Koyaanisqatsi (USA, 1982) de Godfrey Reggio – Blu Ray édité par Koba Films
Premier film de la trilogie des Qatsi de Godfrey Reggio, Koyaanisqatsi constitue une radiographie muette de l’humanité, telle qu’elle se présente au XXème siècle de notre ère, soit un peu plus de 4,6 milliards d’années après la formation de la Terre.
En soit, le visionnage du film constitue une épreuve. L’absence de toute forme de discours (sinon le sens du titre, qui nous est donné à la fin) déplace celui-ci vers le spectateur, qui est amené à adopter une position contemplative qu’il n’adopte jamais au quotidien, et au sein de laquelle il pourra les éprouver, tout en étant éprouvé par elles.

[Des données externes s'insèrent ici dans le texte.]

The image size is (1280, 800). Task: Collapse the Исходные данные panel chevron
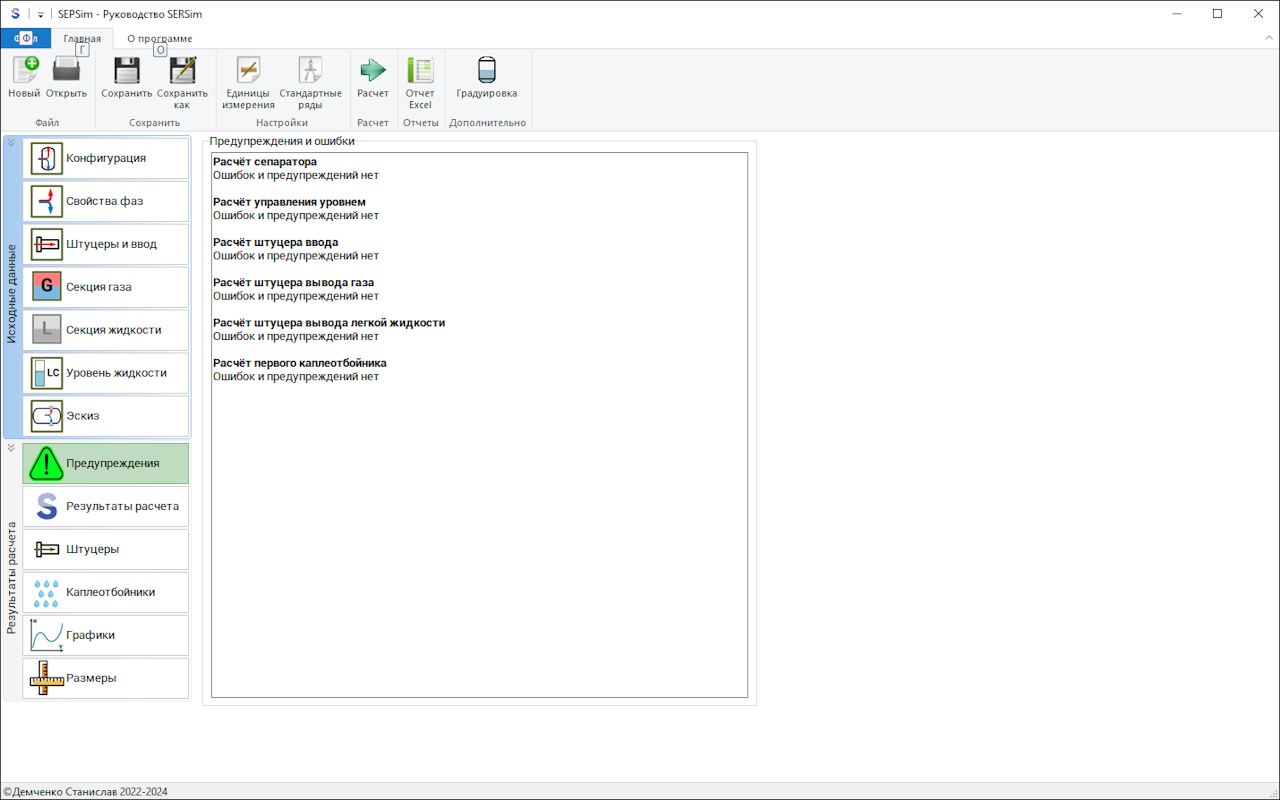click(11, 143)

Constitué d’une multitude de séquences présentant des phénomènes soit naturels soit humains (du grand Canyon à une usine de saucisses), Koyaanisqatsi fascine parce qu’il bouleverse notre perception du monde, en changeant d’échelle, soit dans l’espace, soit dans le temps. Il nous amène à voir le monde autrement que depuis notre corps (physique et social) aux préoccupations locales. Le grandiose des phénomènes naturels devient effroyable transposé à l’activité humaine. Autoroutes, fusées, explosion, villes, immeubles, population, tout devient étouffant, écœurant. Trop trop trop !
Mais il ne faut pas voir dans Koyaanisqatsi qu’une charge écologique par trop naïve. C’est tout d’abord un très grand film de montage, les séquences les plus hétéroclites se succèdent avec précision et fluidité. La musique de Philip Glass fait beaucoup également pour la cohérence du film, et la puissance de ses images que la partition porte véritablement dans des sphères tour à tour intimes, spirituelles, métaphysiques ou au contraire très physiques.

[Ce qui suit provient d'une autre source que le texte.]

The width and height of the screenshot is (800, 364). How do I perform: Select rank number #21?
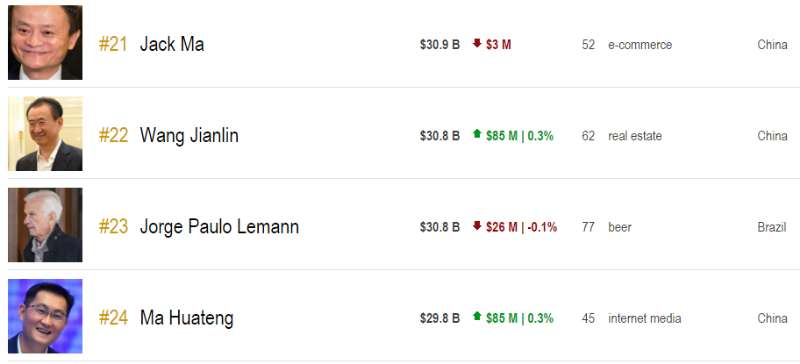(113, 44)
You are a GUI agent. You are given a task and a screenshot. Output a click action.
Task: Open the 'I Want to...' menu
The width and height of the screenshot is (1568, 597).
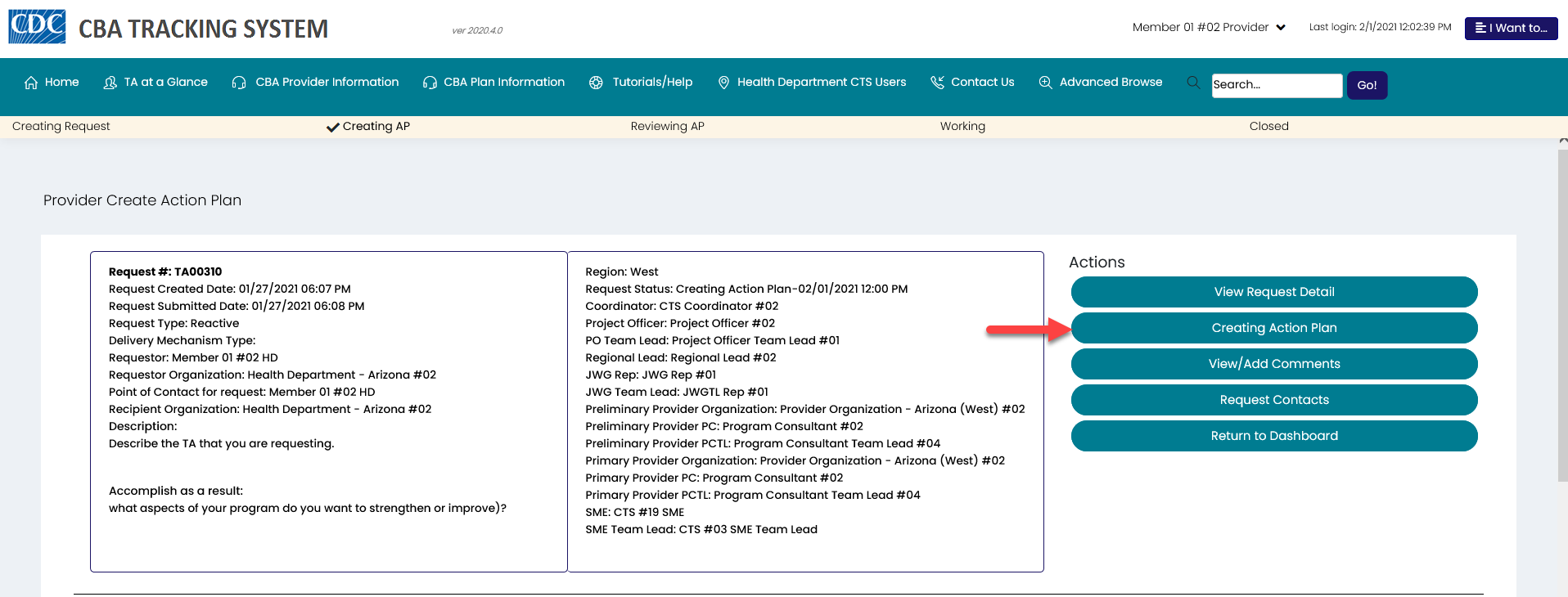point(1511,28)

Puis, Koyaanisqatsi se dit très peu. Il a quelque chose du regard que pourrait porter un extraterrestre arrivant sur notre planète et étudiant nos moeurs. Cette dimension anthropologique trouve sa légitimité dans la récurrence de motifs humains (la tour, le quadrillage, les tubes) à plusieurs échelles de son activité. La chair à saucisse sortant des tuyaux devient le flux des voyageurs émergeant des escalator qui devient celui des voitures sur les changeurs d’autoroute.
L’image est donnée d’un homme qui s’approprie le monde, et qui l’investit à tous les niveaux, dans un mouvement de génération quasi exponentielle. L’humain est cela, et vous êtes humains (rappelez-vous).
Et au milieu de cela, vous êtes seuls.
Koyaanisqatsi est donc bien sûr un film militant, écolo, quasi politique, mais plus que ça, c’est une expérience de nous-mêmes. Que dit-je, que fais-je, que suis-je ? (G.W)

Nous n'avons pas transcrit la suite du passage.